### Problem statement
Answer these questions about the court case summary below:
1. Which court heard the case, and on what date?
2. Under the building contract provision, what must the contractor pay?
3. On what motion did the matter come before the court?

Case ID: f_145/html/0434-01.html
Source: Caselaw Access Project
Author: {"author": "HOLLAND, District Judge.", "license": "Public Domain", "url": "https://static.case.law/"}
Date Created: 2024-08-24T03:29:51.129683

CHAPMAN DECORATIVE CO. v. SECURITY MUT. LIFE INS. CO.
    (Circuit Court, S. E. D. Pennsylvania.
    June 22, 1906.)
    No. 23.
    Damages — Liquidated Damages and Penalties — Consteuction op Stipulation.
    A provision of a building contract reciting that in case of delay in the completion of the building the damages sustained by the owner will be difficult of computation, and that it is therefore agreed that the contractor shall pay a stated sum per day for the time which may elapse after a date fixed before the completion of the building as liquidated damages, where it is shown that in fact the damages actually sustained by the owner by reason of the delay cannot be calculated, will be construed as one for liquidated damages, and not for a penalty, and so enforced.
    [Ed. Note. — For cases in point, see vol. 15, Cent. Dig. Damages, §§ 164, 167.]
    At Law. On motion for new trial.

### Records provided
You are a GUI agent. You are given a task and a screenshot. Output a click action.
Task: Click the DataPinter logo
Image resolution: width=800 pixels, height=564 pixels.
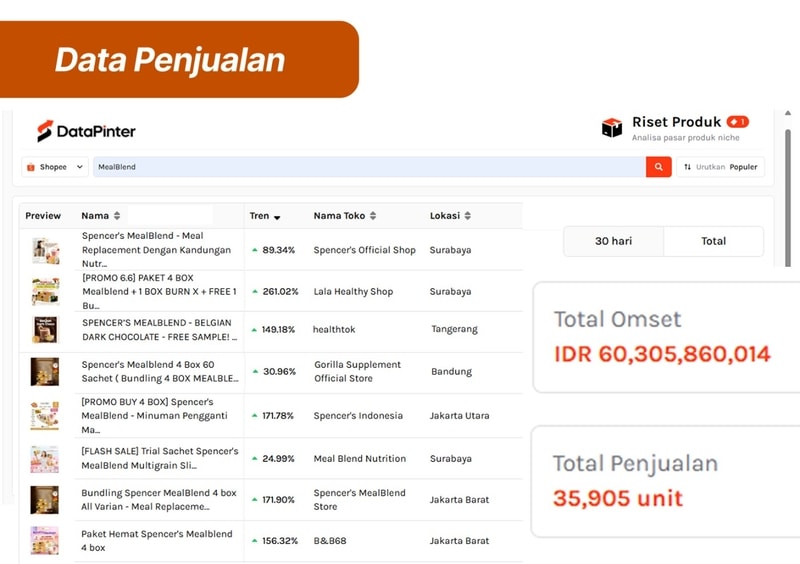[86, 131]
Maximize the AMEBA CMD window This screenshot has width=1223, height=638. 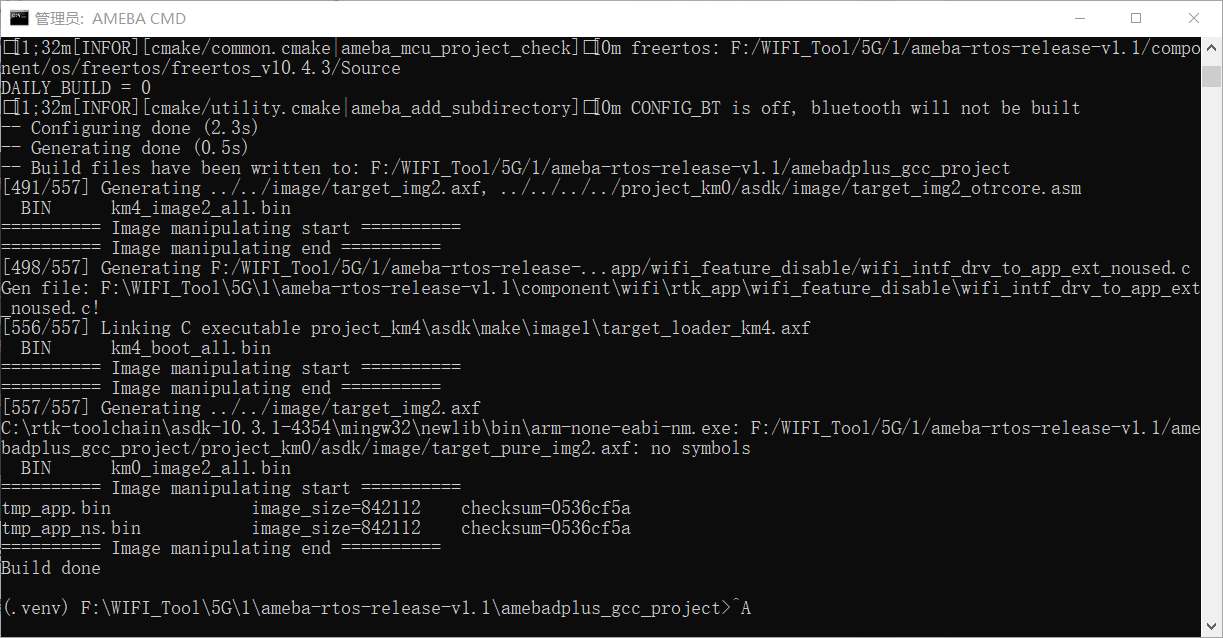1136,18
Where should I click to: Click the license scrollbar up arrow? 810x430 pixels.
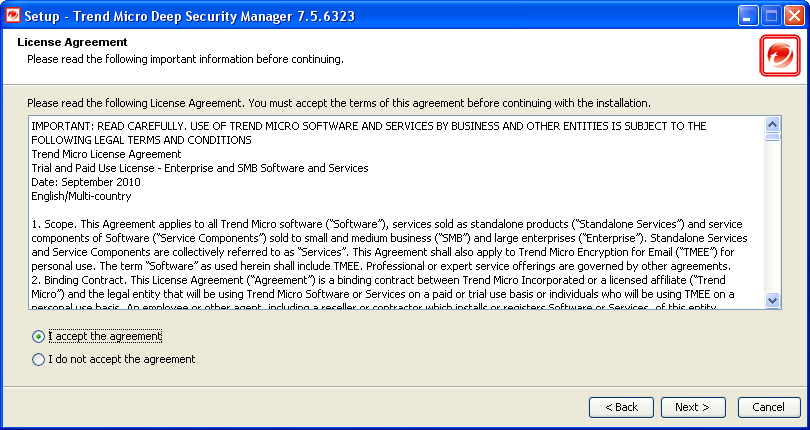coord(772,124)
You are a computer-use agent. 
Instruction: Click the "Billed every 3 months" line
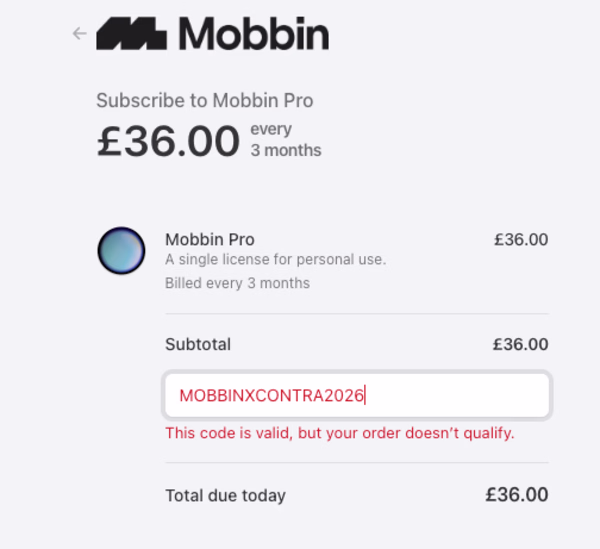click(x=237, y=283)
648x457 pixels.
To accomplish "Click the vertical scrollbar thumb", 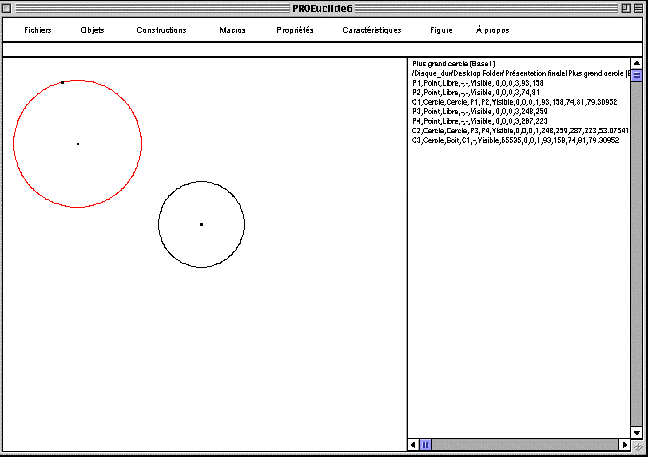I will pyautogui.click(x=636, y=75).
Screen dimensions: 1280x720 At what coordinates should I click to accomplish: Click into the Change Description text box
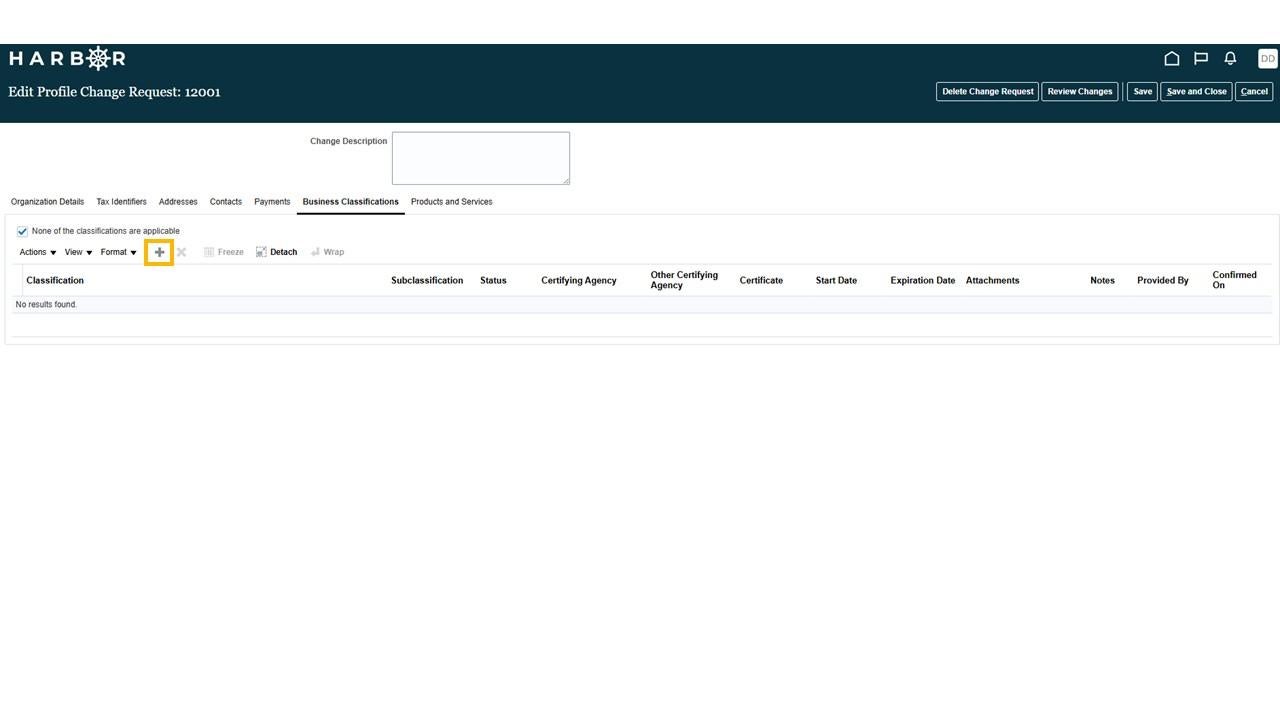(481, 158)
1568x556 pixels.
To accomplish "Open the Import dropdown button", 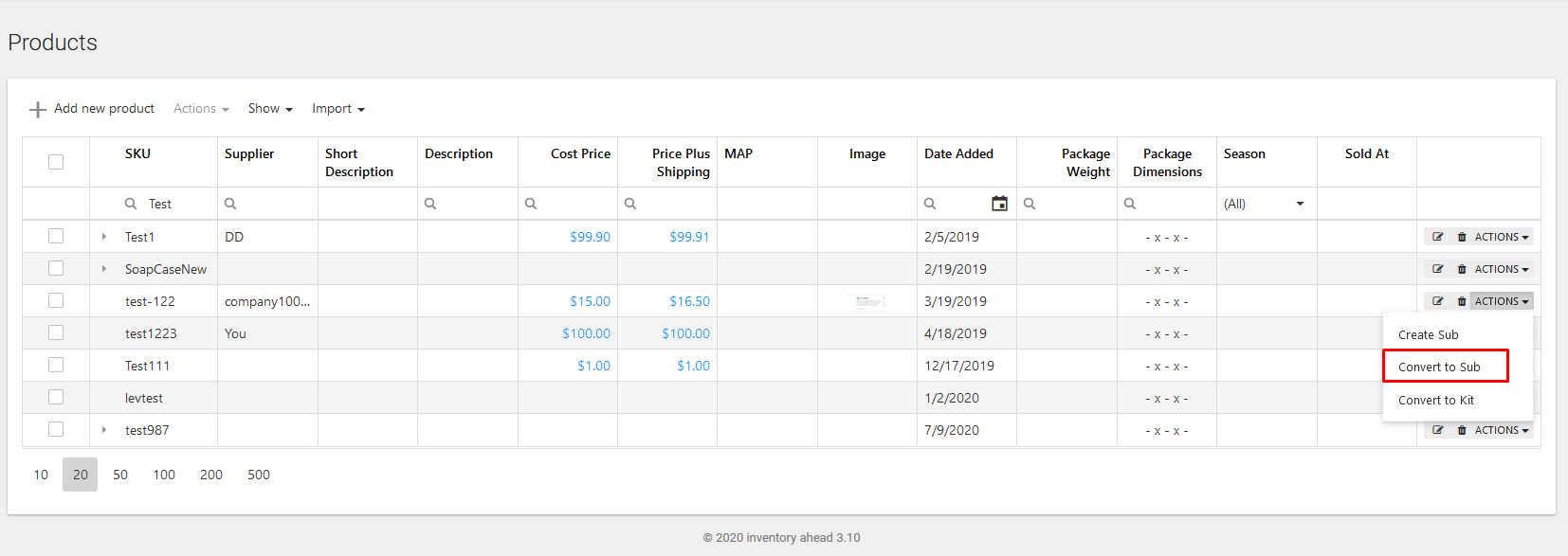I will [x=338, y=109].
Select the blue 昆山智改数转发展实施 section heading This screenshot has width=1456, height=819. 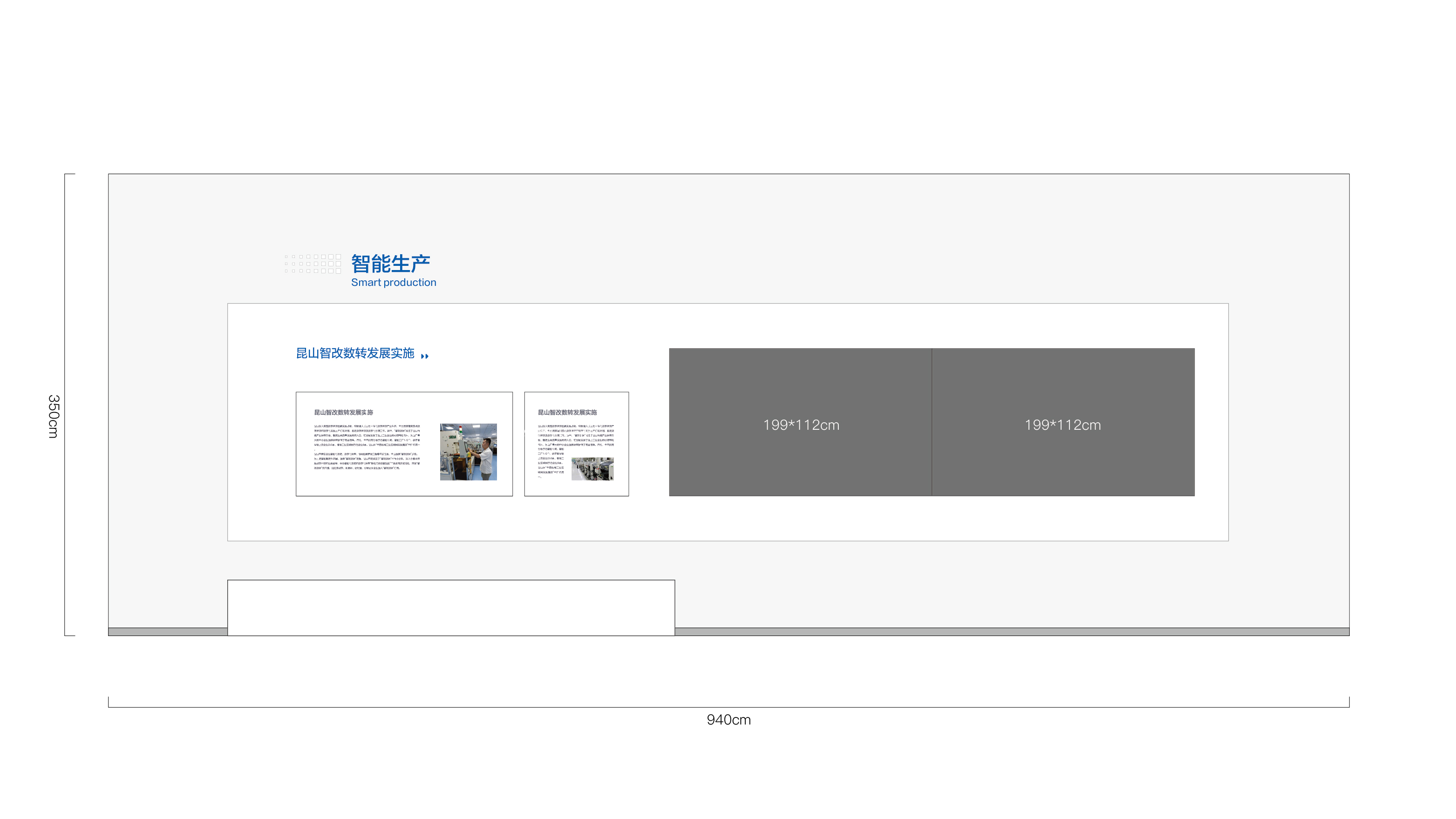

### Complete output
1. The Circuit Court, S. E. D. Pennsylvania, on June 22, 1906.
2. A stated sum per day, as liquidated damages, for the time that elapses after a fixed date before the building is completed.
3. A motion for new trial.